Firstly, as far as I'm concerned, the Mikolov (et al) implementations in word2vec.c & later Fasttext are the 'correct' implementation of the algorithms as originally specified, definitionally. (To the extent the papers had any underspecified details, as a contemporaneous reference release, I'd say the Mikolov code is authoritative/superceding.) Other improvements/optimizations are of course always possible, but calling the original choice 'incorrect' or 'faulty' seems misguided.

As above & per the tables in the paper, note that their results still show Gensim performing better than their approach on a couple of their evaluations!

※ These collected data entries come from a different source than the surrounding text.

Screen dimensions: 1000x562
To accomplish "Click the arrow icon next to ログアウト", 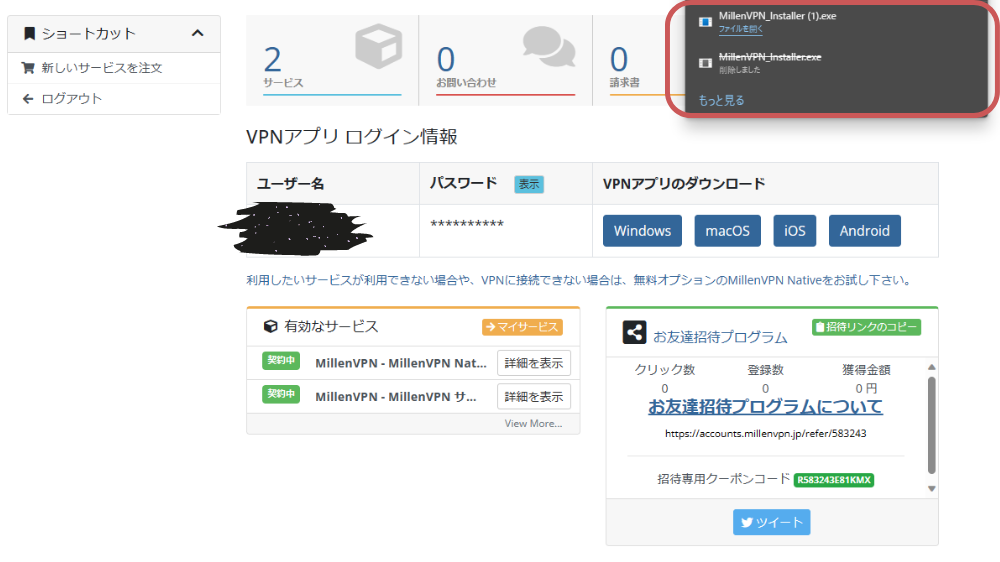I will [28, 98].
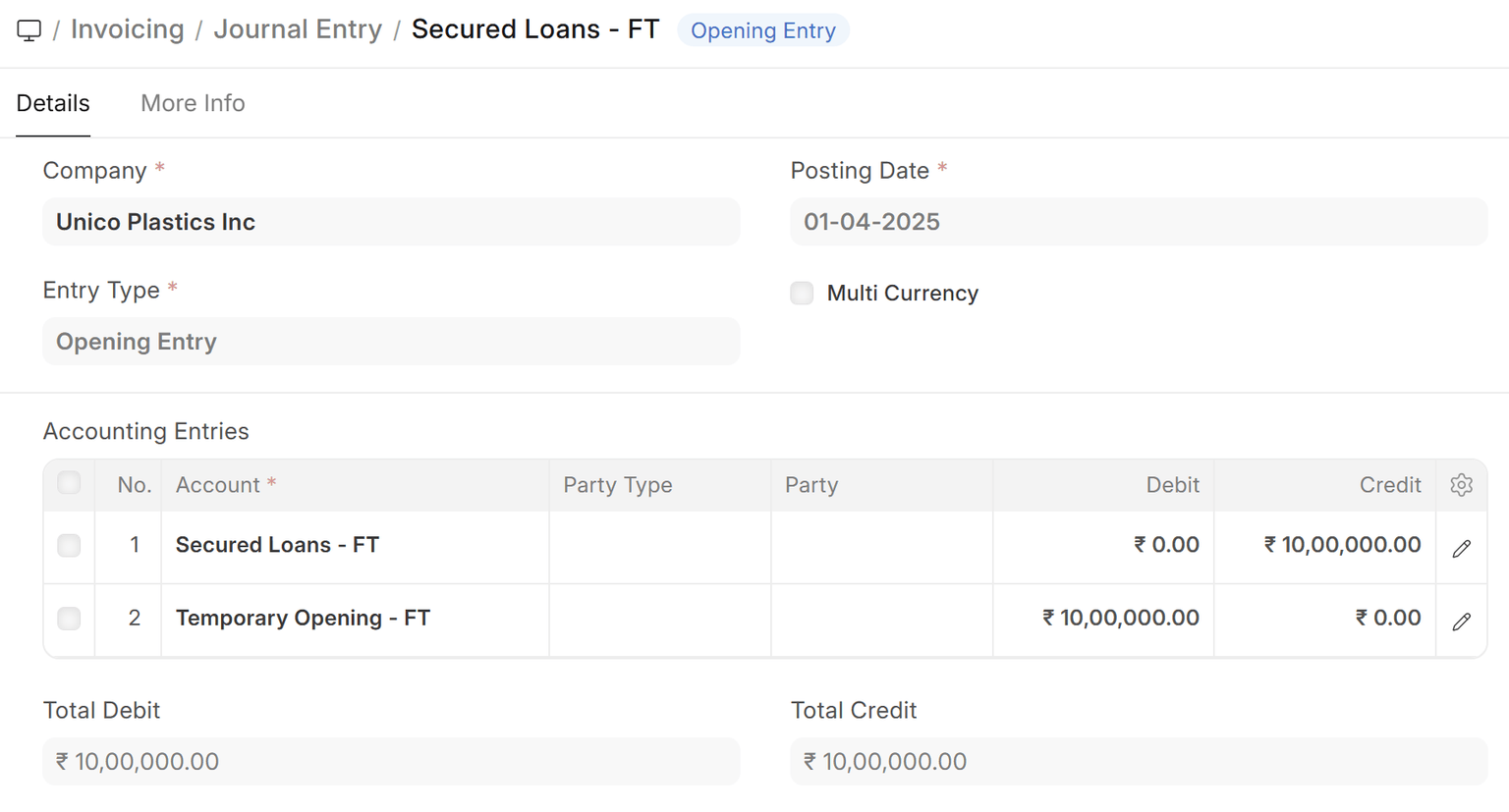Enable the Multi Currency checkbox
Screen dimensions: 1509x812
(x=802, y=293)
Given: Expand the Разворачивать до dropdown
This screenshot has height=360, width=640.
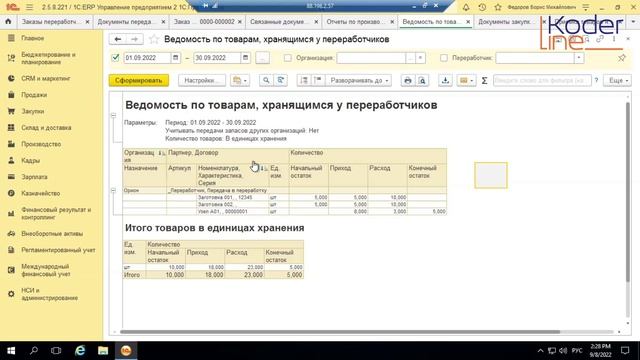Looking at the screenshot, I should [358, 80].
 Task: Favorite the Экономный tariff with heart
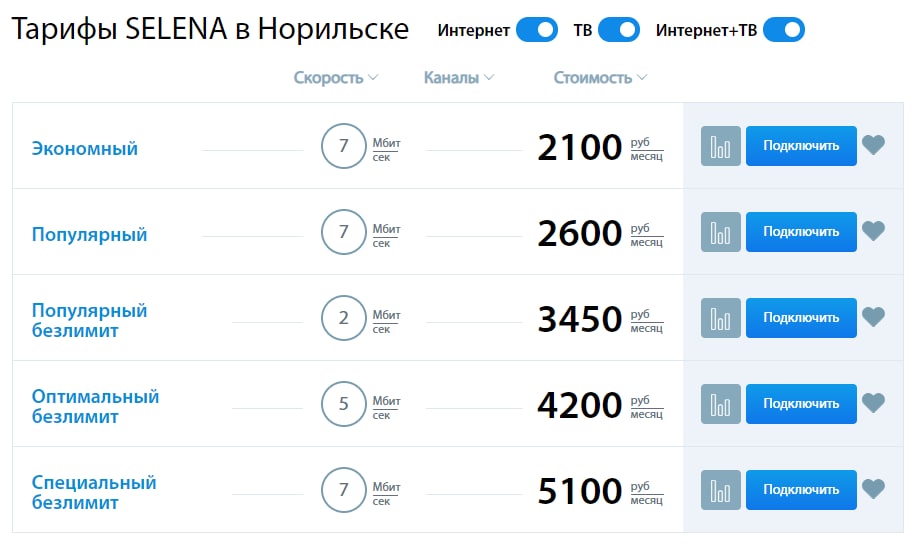coord(874,145)
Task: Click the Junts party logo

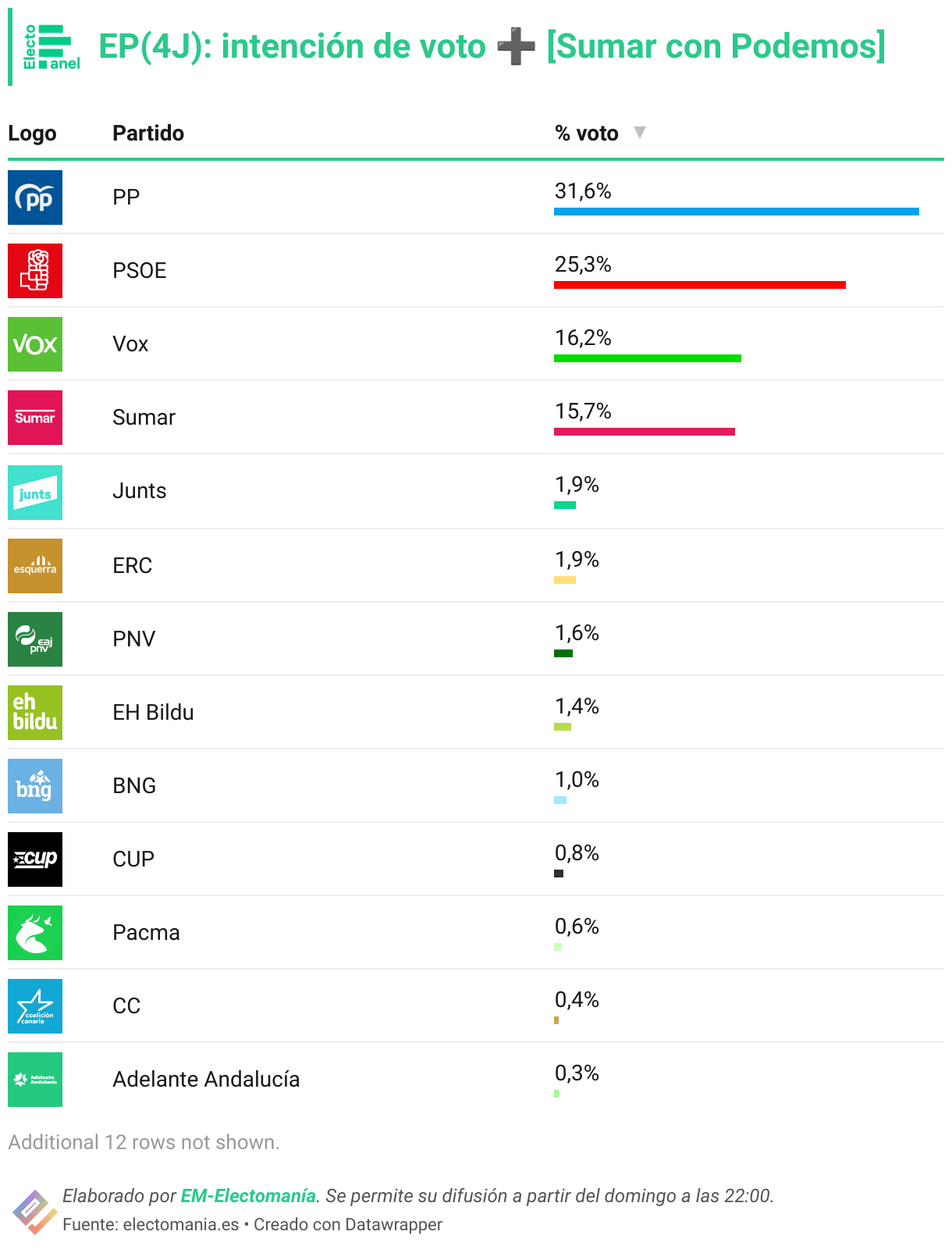Action: tap(35, 493)
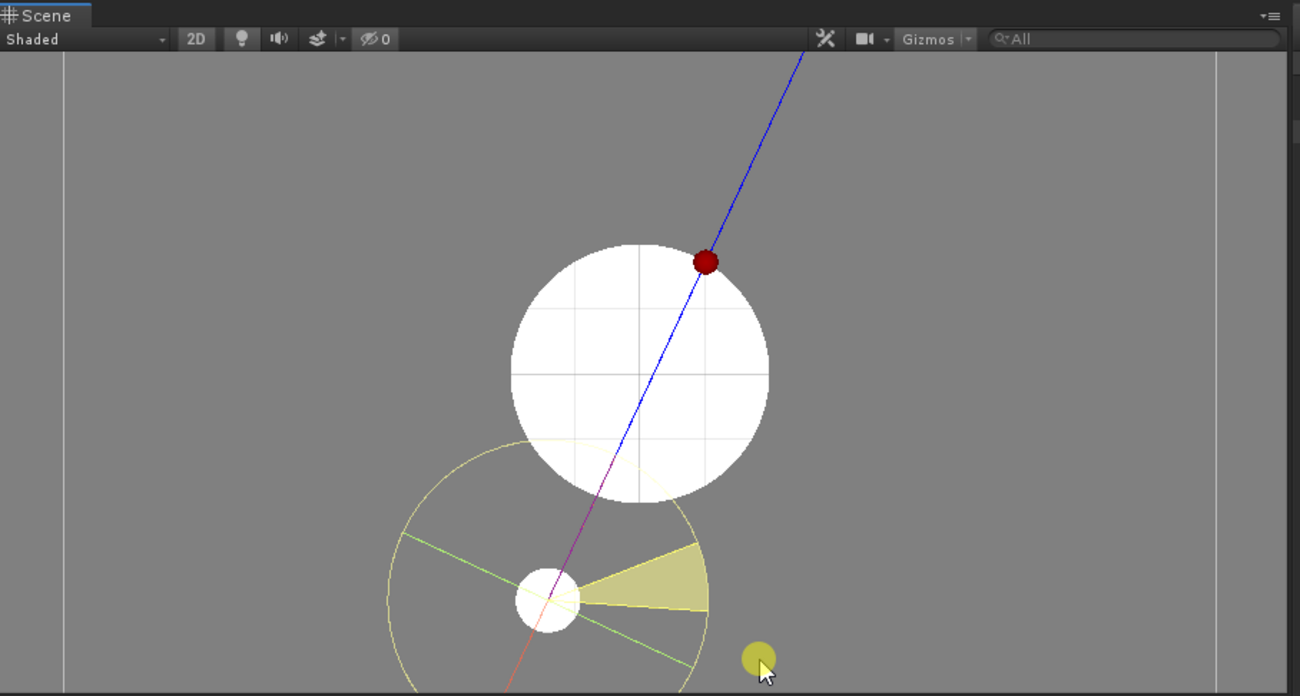Click the camera preview icon in toolbar

(865, 39)
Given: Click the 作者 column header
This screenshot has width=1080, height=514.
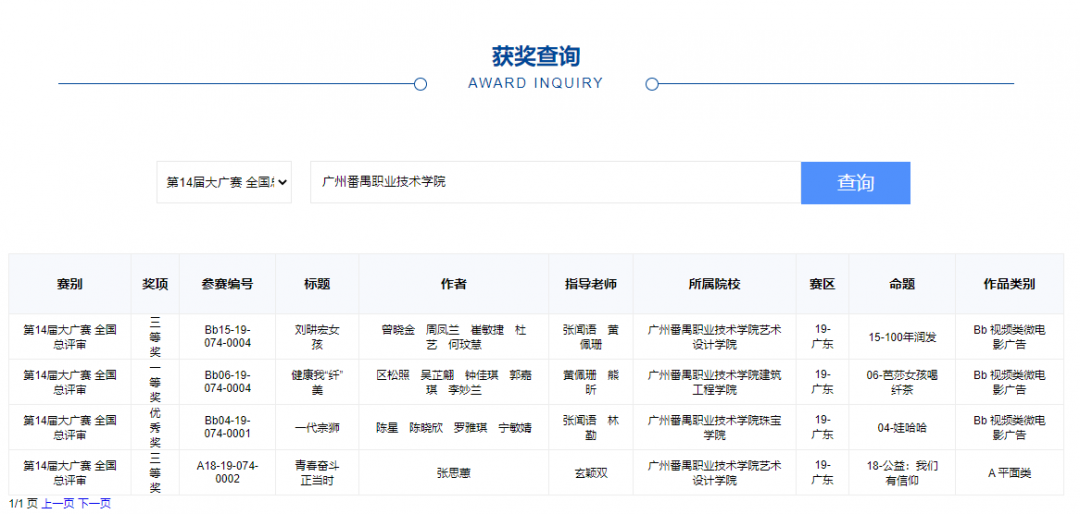Looking at the screenshot, I should (x=454, y=284).
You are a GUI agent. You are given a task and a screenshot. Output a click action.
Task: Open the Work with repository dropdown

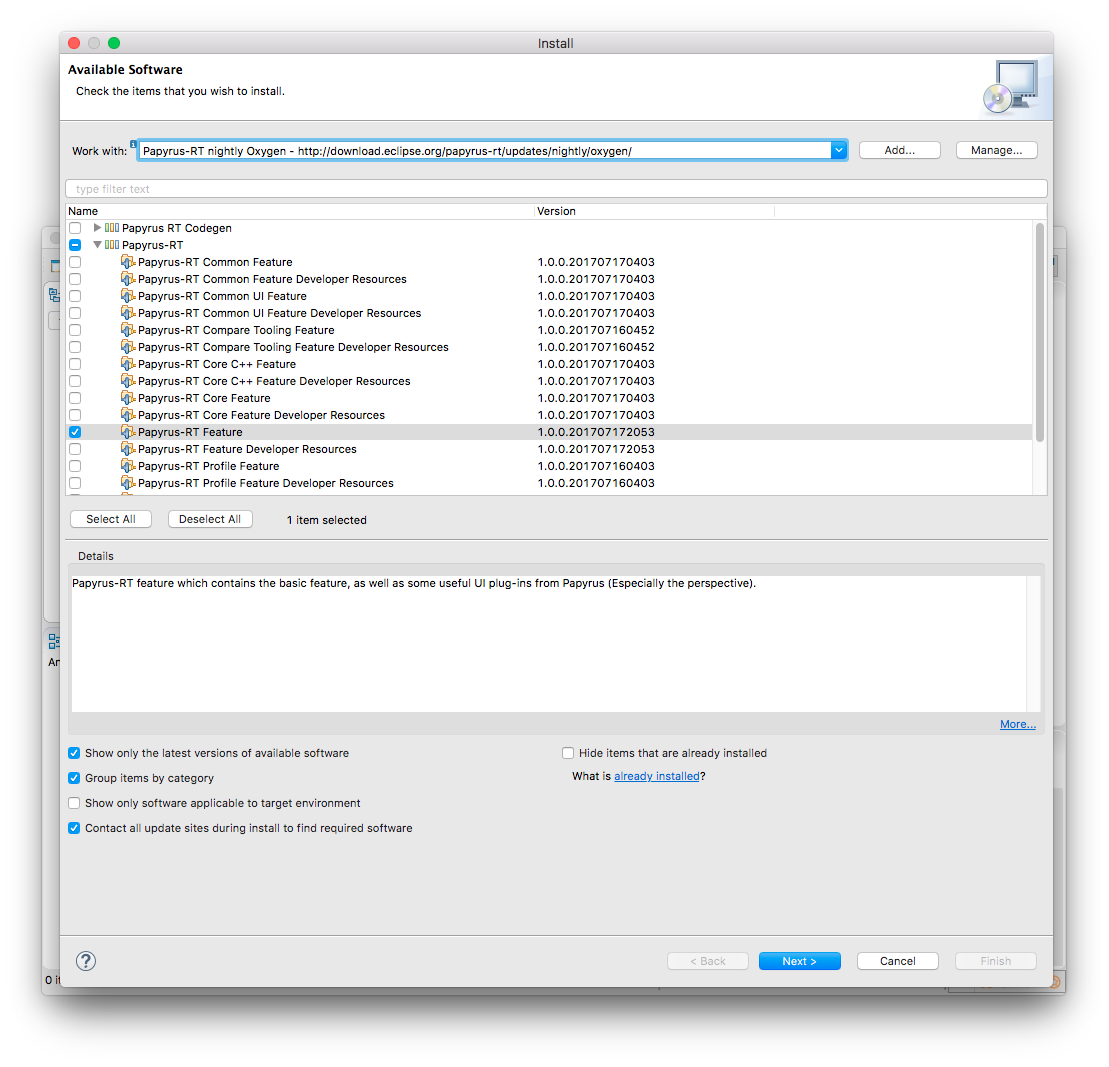839,149
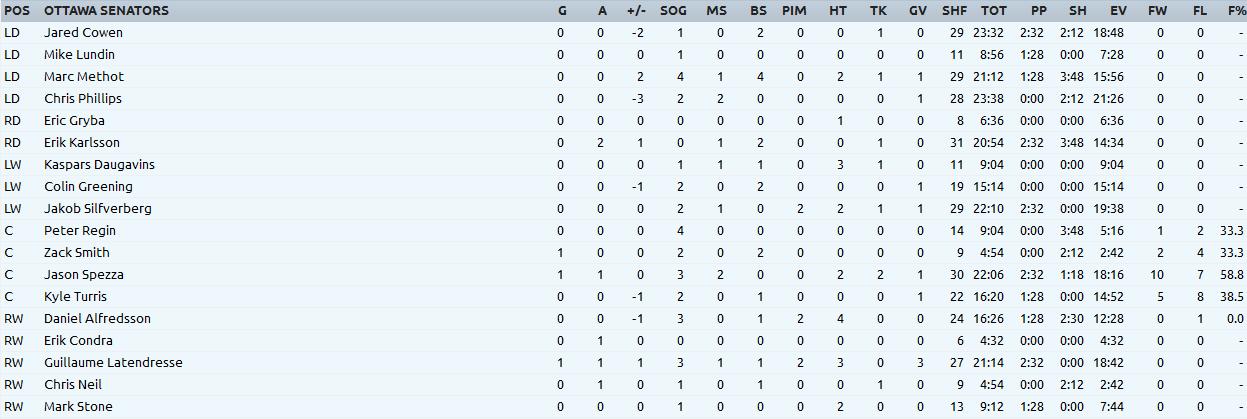The height and width of the screenshot is (419, 1247).
Task: Select Daniel Alfredsson in the roster
Action: click(x=97, y=318)
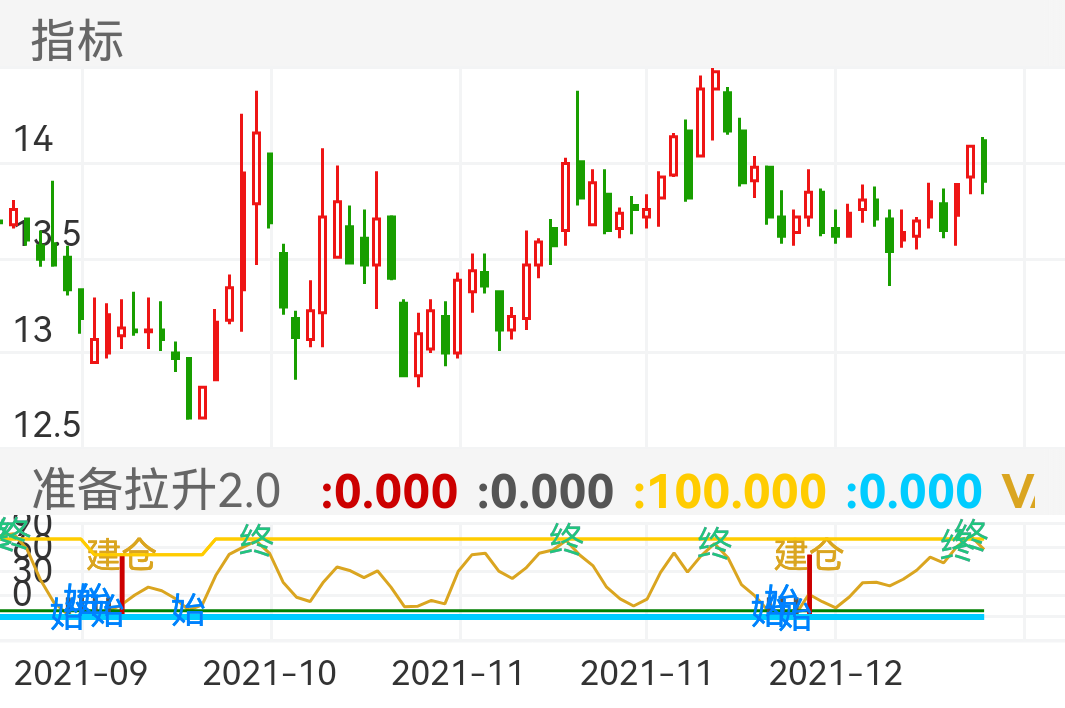Select the cyan :0.000 indicator value
This screenshot has width=1065, height=708.
coord(914,491)
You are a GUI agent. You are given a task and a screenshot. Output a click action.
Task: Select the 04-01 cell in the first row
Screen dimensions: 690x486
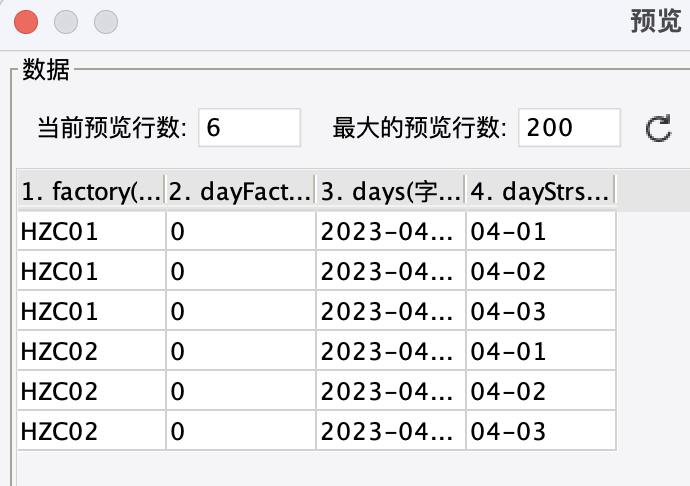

Their improvements on other evaluations, with the same training data, aren't that big – & (as is sadly rampant in papers) it's not crystal-clear that they've given preexisting implementations (in this case Gensim) the same breadth of meta-parameter optimizations as their method. In particular, before claiming their approach is better, they should be sure to search the already-supported parameter options Gensim for values that may closely approximate the benefits of their changes, in particular:

  1. Changing the apportionment of updates across CBOW words has an effect very similar to a different alpha schedule, so the proper test is "best alpha in new implementation" vs "best alpha in reference implementation" (which might be higher than typical). Also, a finer-step-schedule of values than just [0.025, 0.05, 0.075, 0.1] could be checked – in case 0.025 is a lucky draw close to the true optimum for their method, while the optimum for the classic approach falls between the steps. Note original word2vec.c would default to a higher alpha in CBOW mode, suggesting the original experiments recognized each mode benefited from different update-scaling.
  2. Testing both cbow_mean & sum modes, as supported by Gensim, which affects the training-updates being considered.
  3. Testing both default on and off for the new shrink_windows option (#3169), which matches a difference between their code & Mikolov-style window-treatment that's evident in their codebase (but unmentioned in their paper) that might also be partially responsible for any improved end-results.

Their speed claims are also clouded by the inclusion of another, independent optimization of the negative-sampling which doesn't change the distribution.

As per my prior comment, it'd be easy enough to prepare a patch with an optional cbow_koan mode, that narrowly changes the gradient calculation according to their main idea, then test that extensively to see where (if anywhere) it uniquely outperforms other parameter-mixes.